Most trialists agreed that equitable recruitment and enrollment are ethically essential and strengthen research relevance. Trialists used diverse methods such as providing broadband and other technology access and support, flexible scheduling, and culturally concordant staff. However, trialists need to go beyond these strategies to address equity more holistically.

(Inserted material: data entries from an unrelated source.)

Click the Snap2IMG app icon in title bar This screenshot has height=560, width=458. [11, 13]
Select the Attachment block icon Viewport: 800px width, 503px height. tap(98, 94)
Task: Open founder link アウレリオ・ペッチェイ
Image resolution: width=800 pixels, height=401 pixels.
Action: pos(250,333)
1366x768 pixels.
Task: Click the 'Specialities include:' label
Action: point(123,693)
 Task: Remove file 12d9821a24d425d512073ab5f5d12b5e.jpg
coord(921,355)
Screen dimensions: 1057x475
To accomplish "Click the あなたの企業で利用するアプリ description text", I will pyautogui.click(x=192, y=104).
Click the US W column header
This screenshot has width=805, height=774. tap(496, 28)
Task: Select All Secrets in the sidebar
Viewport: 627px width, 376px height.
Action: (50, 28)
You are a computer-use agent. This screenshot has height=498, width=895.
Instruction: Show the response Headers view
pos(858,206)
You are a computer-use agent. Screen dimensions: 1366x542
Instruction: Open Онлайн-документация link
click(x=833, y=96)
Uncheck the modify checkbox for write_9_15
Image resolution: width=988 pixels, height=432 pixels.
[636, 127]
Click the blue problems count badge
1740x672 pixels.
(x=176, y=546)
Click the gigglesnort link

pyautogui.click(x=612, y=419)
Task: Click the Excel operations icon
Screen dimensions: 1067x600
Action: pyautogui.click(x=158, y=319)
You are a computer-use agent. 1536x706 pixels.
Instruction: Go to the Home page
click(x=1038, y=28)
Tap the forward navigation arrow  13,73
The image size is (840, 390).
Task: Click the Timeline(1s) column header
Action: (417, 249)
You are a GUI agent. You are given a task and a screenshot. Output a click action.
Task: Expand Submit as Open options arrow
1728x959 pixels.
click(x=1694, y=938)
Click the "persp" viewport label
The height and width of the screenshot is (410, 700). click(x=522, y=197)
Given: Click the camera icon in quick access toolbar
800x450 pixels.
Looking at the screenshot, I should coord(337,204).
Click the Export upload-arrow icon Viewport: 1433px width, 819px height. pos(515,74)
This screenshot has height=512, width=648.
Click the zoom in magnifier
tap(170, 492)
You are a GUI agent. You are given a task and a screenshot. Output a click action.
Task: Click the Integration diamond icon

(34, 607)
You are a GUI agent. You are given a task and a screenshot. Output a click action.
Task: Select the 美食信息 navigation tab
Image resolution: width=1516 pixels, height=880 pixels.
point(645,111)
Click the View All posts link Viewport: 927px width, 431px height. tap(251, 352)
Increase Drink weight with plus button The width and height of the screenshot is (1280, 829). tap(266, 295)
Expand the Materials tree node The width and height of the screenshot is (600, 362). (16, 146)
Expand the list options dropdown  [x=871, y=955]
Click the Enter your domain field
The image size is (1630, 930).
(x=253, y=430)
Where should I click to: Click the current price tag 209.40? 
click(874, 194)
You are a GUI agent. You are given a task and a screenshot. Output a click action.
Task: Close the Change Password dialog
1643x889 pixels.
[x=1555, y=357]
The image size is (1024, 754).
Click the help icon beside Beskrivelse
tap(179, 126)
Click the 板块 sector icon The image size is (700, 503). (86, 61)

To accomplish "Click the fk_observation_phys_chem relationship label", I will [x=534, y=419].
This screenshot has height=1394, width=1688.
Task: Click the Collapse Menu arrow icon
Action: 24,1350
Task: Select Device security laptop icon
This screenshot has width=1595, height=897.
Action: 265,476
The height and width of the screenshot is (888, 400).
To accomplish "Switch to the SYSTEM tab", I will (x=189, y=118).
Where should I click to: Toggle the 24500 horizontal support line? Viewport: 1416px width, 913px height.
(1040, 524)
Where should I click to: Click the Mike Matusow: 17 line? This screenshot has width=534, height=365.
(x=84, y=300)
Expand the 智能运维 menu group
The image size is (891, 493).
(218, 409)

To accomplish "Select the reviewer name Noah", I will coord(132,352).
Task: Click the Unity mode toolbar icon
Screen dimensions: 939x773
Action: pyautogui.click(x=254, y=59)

Future studies should harness the experience of research associates and front-line implementers who navigate the gap between ideal design and real-world practice. New methods are needed to address equity beyond recruitment, particularly for pragmatic trials, where integration with clinical settings creates distinct challenges around funding, institutional policies, and hierarchical cultures. Exploring these trade-offs will enable trialists to conduct trials that are both pragmatic and aligned with a public health mission to reduce health inequities and improve health for all.

Conclusion

This study identifies barriers and facilitators to advancing health equity through pragmatic trials, which minimize friction and burden compared to traditional studies by operating within existing ecosystems. Pragmatic trialists’ real-world experience demonstrates that health equity can and is addressed within pragmatic designs, despite initial assumptions to the contrary. Community alignment and representation in research is paramount but nuanced. Building health equity into trials takes time and intentionality, and it must be reflected in funding timelines and research budget prioritization, otherwise inequities will persist.

Abbreviations

NIH, National Institutes of Health; DUSON-INFUSE, Duke University School of Nursing-Implementing a New Focus on Equity in Research; PI, principal investigator; RA, research associate.

Data Statement

Data will be made available upon request by contacting author Kaitlyn R. McLeod.

Ethics Statement

This study was approved by the Duke University Health Systems Institutional Review Board, protocol Pro00085360, including verbal consent. Consent was obtained for all study participants prior to study commencement. Study participants consented to participation, publication of direct quotes, and possibility of loss of anonymity due to the unique aspects of each trial and the number of trials in the NIH Collaboratory.

Acknowledgments

The authors wish to thank their NIH Collaboratory colleagues and trialists participating in the study, as well as our peer reviewers.

Funding

This work was supported within the National Institutes of Health (NIH) Pragmatic Trials Collaboratory through cooperative agreement U24 AT009676 from the National Center for Complementary and Integrative Health (NCCIH), the National Institute of Allergy and Infectious Diseases (NIAID), the National Cancer Institute (NCI), the National Institute on Aging (NIA), the National Heart, Lung, and Blood Institute (NHLBI), the National Institute of Nursing Research (NINR), the National Institute of Minority Health and Health Disparities (NIMHD), the National Institute of Arthritis and Musculoskeletal and Skin Diseases (NIAMS), the NIH Office of Behavioral and Social Sciences Research (OBSSR), and the NIH Office of Disease Prevention (ODP). This work was also supported by the NIH through the NIH HEAL Initiative under award number U24 AT010961. The content is solely the responsibility of the authors and does not necessarily represent the official views of NCCIH, NIAID, NCI, NIA, NHLBI, NINR, NIMHD, NIAMS, OBSSR, or ODP, or NIH or its HEAL Initiative.

Disclosure

The authors report no conflicts of interest in this work.